# Selected extract start

The key is time, not timing

Given that the European Central Bank base rate continues to remain at 0.0%, returns from bank deposit accounts are now at an all-time low. This trend is likely to continue for the foreseeable future meaning the real value of your savings held on deposit is gradually being eroded.

Due to the risks and uncertainty in the stock market, many would be investors have decided against investing and continue to hold monies on deposit. At Money Plus, we understand why some may have adopted this approach.

The last 12 months has seen a period of short term stock market uncertainty – the slowdown of Chinese economy, the unexpected Brexit referendum result not to mention Donald Trump’s inauguration as President of the USA. 2017 could see more of the same with respect to prolonged periods of volatility.

Having said that, the US and UK stock markets are at all-time highs and returns from investment funds have continued to grow against this backdrop.

The table below shows recent returns from a suite of low-medium risk funds. These multi asset funds are risk controlled in line with ESMA (European Securities and Markets Authority). The ESMA scale ranges from 1 – 7 with 1 being low risk and 7 high risk. The scale is a measure of low, medium and high risk funds available in the market place. It is clear that, over time, the returns achieved are superior to those available via bank deposits.

# Selected extract end

* Task requirements: In the investment commentary above, what level of risk does a rating of 7 represent on the ESMA scale?

# Data rows start

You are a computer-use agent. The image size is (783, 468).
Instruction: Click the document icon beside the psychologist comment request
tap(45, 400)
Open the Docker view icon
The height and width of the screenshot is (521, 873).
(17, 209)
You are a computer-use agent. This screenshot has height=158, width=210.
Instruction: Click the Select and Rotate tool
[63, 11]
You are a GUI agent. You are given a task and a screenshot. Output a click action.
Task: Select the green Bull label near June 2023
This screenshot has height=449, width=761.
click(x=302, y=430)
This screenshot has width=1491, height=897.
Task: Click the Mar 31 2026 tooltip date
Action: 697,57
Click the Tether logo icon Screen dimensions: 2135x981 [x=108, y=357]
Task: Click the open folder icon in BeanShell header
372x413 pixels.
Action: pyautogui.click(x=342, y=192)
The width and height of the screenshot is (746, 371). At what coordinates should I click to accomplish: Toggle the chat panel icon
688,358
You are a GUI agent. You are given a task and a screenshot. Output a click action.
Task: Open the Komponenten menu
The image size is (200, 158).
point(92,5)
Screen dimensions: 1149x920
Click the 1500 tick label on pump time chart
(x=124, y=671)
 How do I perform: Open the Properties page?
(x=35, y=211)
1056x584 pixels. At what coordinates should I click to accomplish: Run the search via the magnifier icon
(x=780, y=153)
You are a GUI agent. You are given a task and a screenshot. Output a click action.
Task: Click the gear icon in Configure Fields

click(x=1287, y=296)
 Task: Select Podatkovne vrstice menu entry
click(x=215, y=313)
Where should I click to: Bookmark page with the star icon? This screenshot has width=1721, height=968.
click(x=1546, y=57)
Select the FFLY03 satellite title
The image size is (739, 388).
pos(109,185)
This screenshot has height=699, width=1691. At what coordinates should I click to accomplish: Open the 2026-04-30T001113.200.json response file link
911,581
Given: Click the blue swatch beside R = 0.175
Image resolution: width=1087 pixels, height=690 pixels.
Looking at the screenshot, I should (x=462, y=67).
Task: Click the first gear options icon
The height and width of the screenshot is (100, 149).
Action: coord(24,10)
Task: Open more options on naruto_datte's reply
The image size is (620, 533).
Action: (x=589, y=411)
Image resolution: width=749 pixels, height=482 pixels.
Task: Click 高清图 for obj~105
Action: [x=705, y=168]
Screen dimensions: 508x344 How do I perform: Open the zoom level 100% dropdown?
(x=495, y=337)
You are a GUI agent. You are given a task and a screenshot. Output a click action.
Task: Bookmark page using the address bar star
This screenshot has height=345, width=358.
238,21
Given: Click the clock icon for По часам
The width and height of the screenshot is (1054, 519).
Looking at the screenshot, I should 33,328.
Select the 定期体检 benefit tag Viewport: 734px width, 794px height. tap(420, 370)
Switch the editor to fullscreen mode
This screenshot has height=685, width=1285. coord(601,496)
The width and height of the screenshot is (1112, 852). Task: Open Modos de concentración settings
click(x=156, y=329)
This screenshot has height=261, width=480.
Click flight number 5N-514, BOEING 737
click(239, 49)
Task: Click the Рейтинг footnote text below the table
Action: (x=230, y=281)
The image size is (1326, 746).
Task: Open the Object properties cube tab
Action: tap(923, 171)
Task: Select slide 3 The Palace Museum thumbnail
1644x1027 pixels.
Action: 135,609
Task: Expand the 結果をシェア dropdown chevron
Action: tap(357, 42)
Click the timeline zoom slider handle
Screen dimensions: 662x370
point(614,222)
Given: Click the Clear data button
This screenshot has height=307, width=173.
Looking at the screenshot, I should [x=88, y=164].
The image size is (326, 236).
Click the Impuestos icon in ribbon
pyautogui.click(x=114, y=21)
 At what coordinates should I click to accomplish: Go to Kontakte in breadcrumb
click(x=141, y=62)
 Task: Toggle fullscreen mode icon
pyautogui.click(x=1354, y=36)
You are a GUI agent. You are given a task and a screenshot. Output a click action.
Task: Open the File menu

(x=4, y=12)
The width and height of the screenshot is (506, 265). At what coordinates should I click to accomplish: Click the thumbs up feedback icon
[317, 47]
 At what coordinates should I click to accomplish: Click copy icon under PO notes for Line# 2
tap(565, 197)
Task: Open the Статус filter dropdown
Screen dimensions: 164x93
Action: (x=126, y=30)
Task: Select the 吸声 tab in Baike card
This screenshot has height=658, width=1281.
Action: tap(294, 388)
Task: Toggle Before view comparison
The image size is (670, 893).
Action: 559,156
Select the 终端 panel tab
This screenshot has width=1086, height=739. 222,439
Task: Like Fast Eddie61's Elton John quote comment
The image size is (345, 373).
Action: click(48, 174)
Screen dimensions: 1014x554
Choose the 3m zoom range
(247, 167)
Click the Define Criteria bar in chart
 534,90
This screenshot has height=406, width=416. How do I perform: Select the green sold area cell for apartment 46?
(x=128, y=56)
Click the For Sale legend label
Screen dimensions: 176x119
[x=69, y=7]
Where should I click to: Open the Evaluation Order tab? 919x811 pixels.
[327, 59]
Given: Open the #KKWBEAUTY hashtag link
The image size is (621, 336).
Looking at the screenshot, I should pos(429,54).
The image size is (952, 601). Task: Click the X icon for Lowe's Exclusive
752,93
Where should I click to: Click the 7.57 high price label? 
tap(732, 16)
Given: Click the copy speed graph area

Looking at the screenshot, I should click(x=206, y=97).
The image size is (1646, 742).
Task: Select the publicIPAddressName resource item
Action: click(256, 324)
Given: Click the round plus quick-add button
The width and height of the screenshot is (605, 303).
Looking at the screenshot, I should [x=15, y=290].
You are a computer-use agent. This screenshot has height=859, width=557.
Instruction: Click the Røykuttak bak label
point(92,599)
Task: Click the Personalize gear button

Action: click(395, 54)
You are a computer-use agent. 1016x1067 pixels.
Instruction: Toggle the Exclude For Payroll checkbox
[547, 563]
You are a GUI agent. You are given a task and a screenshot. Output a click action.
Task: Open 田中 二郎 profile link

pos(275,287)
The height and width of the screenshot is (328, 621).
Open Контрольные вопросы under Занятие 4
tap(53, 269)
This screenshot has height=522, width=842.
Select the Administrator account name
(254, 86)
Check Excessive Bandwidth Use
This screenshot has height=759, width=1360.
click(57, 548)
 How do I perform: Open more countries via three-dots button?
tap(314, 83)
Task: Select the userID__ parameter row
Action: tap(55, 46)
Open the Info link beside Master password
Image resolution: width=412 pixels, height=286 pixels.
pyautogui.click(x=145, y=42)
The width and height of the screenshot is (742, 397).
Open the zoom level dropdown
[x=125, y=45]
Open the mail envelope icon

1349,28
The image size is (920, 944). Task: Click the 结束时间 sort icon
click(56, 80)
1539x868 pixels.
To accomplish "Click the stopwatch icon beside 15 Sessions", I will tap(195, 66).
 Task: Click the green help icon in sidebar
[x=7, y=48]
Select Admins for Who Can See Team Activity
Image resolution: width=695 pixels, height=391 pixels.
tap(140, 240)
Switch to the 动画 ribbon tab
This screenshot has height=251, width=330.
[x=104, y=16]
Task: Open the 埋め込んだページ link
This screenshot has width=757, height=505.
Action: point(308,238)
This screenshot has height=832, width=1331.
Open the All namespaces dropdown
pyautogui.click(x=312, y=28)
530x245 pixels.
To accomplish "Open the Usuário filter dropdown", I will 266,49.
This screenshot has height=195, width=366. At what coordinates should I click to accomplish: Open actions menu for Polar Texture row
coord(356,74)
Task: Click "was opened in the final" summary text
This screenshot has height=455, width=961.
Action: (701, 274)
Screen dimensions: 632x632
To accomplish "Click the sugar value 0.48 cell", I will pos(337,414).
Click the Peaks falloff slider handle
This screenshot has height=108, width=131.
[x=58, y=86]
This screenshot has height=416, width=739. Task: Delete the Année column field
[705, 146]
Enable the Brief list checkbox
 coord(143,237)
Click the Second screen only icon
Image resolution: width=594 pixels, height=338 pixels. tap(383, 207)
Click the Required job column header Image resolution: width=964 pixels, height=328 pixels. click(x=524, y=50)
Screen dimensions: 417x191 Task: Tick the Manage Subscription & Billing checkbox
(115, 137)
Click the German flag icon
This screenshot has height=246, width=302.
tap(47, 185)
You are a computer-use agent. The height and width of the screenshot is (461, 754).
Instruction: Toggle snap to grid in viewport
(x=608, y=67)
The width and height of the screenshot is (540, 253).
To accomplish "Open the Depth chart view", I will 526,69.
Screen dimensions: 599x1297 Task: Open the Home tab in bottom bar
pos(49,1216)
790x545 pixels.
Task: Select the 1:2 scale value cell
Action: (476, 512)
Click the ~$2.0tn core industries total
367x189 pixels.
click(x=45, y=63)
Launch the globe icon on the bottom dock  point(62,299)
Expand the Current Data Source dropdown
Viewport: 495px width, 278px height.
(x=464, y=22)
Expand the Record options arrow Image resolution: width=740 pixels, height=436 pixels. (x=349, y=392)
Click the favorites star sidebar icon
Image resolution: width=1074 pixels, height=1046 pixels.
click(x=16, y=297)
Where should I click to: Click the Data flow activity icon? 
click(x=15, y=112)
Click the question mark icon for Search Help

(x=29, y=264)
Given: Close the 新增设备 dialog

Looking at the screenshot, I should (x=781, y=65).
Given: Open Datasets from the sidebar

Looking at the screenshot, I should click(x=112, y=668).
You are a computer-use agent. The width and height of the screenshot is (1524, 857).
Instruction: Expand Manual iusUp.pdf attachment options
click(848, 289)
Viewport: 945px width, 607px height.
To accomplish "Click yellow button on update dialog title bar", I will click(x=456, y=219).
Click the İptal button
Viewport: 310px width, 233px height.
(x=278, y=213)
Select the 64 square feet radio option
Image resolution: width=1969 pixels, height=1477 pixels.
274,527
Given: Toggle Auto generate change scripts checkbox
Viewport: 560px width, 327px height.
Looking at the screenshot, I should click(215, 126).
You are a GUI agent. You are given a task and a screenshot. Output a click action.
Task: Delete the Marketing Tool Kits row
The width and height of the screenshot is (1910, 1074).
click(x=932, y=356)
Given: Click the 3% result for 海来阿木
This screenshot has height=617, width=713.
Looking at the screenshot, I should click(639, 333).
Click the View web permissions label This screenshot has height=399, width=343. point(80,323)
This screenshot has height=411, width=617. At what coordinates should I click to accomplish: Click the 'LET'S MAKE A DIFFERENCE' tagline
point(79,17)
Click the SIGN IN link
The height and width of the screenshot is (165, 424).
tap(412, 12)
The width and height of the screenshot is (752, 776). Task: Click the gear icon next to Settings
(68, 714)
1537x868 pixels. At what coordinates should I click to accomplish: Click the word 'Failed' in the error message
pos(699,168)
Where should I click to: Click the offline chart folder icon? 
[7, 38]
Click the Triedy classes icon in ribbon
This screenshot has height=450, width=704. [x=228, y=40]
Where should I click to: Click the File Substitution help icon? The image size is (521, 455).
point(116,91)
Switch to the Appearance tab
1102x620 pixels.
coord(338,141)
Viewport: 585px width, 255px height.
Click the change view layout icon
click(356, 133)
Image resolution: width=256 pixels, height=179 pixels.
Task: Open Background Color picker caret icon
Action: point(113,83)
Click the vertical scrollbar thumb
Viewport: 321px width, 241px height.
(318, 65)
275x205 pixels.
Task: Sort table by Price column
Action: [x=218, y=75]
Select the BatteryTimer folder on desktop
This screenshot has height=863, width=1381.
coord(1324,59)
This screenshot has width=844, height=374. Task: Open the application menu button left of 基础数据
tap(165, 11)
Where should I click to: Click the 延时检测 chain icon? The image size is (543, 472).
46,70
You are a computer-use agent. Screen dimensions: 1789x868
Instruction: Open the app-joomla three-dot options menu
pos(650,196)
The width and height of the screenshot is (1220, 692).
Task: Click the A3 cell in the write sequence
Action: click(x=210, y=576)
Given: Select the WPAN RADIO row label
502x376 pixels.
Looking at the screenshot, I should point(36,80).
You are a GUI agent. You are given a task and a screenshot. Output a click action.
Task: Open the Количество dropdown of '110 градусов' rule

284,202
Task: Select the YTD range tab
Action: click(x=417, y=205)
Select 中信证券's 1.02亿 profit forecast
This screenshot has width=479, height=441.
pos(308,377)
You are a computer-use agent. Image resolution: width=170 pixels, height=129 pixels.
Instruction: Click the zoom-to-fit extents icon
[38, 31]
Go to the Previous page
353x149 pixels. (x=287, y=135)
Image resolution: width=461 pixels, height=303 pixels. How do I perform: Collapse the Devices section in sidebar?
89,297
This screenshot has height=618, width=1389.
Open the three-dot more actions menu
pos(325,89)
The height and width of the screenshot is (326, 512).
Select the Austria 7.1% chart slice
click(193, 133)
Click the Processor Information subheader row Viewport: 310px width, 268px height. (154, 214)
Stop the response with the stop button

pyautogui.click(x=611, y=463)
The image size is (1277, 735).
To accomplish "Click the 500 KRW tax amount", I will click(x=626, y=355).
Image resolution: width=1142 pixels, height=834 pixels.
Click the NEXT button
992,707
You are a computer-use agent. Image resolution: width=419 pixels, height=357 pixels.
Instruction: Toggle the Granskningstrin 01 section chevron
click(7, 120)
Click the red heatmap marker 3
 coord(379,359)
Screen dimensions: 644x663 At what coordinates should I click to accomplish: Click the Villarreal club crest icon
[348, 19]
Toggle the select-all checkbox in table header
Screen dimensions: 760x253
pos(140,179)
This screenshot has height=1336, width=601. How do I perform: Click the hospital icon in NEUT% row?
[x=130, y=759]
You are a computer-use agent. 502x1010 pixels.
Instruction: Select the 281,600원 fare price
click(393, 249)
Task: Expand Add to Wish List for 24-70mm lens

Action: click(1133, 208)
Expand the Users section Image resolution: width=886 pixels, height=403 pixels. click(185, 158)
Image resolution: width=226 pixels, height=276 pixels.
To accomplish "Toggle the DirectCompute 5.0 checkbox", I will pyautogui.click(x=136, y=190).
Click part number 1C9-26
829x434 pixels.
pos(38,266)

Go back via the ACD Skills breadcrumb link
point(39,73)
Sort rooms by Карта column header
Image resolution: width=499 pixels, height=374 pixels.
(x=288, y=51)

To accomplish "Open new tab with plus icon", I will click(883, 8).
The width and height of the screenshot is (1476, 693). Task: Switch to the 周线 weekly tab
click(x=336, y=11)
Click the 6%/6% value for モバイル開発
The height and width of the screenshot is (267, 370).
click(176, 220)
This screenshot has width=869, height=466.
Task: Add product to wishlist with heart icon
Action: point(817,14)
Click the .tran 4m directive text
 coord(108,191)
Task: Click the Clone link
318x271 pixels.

# Data rows end

* Expected output: High risk.